Copy the records from the line holding "has width=758, height=609." through the line holding "click(x=839, y=502)", both included, and swap "host" for "server" while leaving everything else as it stands.

* [A run of records]:
* Begin *

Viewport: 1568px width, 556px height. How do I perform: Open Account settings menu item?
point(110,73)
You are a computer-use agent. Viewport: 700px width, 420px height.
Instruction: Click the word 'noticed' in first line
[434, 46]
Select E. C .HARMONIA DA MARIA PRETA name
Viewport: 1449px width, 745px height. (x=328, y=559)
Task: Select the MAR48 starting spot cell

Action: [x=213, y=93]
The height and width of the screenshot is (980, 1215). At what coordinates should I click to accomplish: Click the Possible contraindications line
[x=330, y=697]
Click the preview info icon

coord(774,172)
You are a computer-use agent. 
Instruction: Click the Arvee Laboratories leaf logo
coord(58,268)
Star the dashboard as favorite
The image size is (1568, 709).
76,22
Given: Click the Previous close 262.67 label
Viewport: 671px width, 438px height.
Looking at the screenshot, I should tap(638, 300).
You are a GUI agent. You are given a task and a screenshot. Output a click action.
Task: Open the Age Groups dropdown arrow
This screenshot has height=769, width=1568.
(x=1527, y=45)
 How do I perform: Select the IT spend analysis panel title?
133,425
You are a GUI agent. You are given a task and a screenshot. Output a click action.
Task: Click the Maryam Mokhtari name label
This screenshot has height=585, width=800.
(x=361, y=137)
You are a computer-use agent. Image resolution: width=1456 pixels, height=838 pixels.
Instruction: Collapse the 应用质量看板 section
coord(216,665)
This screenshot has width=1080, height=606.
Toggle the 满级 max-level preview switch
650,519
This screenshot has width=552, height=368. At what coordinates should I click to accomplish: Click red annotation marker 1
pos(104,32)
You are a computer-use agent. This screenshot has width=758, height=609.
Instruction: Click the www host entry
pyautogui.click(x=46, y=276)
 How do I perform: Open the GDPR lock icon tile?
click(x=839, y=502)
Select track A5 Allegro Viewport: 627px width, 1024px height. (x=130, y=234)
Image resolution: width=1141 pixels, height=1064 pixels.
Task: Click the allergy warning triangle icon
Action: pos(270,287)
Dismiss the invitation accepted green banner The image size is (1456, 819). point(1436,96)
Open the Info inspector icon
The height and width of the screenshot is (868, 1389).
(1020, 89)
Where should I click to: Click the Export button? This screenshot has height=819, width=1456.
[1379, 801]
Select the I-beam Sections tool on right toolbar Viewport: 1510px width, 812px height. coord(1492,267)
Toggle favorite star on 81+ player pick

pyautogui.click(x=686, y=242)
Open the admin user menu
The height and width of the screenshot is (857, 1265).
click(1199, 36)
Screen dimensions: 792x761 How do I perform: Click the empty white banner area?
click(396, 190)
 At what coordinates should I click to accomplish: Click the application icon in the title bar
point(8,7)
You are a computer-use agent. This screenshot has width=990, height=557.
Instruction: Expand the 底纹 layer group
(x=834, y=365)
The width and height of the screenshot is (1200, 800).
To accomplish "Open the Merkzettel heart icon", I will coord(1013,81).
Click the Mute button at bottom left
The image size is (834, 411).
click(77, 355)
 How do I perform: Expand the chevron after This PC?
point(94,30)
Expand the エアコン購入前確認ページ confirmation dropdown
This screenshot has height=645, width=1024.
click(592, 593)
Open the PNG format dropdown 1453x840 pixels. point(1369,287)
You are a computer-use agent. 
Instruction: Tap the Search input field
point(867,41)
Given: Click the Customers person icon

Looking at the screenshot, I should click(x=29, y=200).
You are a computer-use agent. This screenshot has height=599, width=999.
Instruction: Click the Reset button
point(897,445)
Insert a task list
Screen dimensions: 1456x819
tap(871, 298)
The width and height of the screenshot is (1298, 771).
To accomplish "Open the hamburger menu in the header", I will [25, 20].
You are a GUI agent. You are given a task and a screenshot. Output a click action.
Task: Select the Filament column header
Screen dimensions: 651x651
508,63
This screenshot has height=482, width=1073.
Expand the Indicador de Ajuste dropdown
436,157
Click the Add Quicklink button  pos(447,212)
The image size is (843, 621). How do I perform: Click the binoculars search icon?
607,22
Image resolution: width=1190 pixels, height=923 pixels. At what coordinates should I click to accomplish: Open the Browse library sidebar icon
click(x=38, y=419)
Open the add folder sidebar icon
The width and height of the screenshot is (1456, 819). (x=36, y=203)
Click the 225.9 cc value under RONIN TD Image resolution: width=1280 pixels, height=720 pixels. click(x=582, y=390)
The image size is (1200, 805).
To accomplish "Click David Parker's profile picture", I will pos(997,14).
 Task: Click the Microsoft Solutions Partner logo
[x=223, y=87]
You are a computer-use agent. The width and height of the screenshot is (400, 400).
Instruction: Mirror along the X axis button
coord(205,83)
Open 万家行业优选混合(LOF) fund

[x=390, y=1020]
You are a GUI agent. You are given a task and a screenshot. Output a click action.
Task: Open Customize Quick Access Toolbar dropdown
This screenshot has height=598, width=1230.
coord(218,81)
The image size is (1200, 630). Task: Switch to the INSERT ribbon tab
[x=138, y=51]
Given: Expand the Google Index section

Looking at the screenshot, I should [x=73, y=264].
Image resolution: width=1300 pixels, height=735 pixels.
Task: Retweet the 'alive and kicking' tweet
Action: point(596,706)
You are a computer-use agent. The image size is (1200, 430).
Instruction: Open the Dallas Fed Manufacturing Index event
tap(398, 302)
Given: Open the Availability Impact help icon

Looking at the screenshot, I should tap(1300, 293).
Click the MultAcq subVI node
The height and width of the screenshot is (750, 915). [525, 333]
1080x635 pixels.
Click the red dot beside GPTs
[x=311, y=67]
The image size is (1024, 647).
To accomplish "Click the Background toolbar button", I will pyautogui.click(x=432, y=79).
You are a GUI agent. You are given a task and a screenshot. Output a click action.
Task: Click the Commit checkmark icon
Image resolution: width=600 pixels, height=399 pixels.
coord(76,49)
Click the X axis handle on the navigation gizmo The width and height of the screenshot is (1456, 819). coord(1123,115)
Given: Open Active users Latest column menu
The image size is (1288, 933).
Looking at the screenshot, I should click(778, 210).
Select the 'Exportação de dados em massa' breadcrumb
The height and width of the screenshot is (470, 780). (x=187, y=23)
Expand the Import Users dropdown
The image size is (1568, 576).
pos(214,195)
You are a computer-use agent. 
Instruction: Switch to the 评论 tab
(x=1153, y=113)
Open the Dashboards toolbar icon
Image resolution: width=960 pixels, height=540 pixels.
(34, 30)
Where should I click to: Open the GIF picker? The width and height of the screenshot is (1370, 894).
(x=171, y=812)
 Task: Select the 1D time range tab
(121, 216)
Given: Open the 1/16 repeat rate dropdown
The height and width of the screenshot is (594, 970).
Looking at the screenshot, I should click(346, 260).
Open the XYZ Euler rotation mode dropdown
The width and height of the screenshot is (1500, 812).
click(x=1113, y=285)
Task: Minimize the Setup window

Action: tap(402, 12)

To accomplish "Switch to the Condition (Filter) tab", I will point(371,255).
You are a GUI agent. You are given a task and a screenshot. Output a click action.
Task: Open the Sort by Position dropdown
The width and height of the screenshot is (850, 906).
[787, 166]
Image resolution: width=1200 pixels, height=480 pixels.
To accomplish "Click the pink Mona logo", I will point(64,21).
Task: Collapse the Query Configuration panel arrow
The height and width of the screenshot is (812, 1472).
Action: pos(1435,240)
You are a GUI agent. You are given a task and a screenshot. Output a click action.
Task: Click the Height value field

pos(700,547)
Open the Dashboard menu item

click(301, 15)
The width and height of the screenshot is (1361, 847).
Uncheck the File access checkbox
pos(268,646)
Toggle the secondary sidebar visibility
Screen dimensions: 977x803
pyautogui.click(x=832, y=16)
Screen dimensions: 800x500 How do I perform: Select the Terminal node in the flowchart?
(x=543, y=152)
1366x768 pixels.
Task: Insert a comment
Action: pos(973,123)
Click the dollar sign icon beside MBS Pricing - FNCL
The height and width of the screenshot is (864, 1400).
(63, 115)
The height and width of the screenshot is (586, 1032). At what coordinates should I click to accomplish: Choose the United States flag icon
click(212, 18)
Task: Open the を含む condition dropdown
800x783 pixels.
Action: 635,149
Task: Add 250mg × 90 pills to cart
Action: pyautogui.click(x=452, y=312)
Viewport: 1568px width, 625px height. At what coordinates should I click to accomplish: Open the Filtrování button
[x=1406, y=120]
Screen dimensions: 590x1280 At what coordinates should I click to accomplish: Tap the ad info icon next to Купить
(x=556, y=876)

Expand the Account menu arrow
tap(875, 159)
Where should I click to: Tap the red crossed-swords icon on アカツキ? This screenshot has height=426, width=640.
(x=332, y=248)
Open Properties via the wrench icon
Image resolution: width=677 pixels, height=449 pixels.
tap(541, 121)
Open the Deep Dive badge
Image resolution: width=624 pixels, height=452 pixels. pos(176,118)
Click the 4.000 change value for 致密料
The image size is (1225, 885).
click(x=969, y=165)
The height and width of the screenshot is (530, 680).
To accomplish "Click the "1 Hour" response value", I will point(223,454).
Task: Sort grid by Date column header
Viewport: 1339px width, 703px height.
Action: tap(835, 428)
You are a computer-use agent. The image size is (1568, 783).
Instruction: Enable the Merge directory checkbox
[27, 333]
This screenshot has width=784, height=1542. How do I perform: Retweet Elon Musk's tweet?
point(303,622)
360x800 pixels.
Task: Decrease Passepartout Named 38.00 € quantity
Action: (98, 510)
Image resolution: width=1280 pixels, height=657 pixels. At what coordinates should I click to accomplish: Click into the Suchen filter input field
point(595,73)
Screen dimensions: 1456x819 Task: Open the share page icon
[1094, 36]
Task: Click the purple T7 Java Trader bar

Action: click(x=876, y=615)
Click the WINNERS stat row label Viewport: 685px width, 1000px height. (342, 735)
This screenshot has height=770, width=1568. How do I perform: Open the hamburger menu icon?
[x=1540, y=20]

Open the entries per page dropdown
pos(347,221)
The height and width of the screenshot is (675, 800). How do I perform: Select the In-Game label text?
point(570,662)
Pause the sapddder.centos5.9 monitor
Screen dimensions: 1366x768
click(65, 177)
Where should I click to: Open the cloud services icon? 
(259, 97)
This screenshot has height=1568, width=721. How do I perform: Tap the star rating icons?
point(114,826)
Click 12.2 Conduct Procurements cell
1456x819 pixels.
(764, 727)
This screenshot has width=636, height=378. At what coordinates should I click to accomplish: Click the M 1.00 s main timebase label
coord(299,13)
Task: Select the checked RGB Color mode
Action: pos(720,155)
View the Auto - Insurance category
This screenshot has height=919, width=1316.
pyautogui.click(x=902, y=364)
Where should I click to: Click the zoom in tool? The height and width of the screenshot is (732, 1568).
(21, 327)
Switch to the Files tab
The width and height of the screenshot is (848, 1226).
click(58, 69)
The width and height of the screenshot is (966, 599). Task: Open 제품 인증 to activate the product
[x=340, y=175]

* End *

* [WRITTEN ANSWER]:
You are a computer-use agent. This screenshot has width=758, height=609.
Instruction: Click the www server entry
pyautogui.click(x=46, y=276)
 How do I perform: Open the GDPR lock icon tile?
click(x=839, y=502)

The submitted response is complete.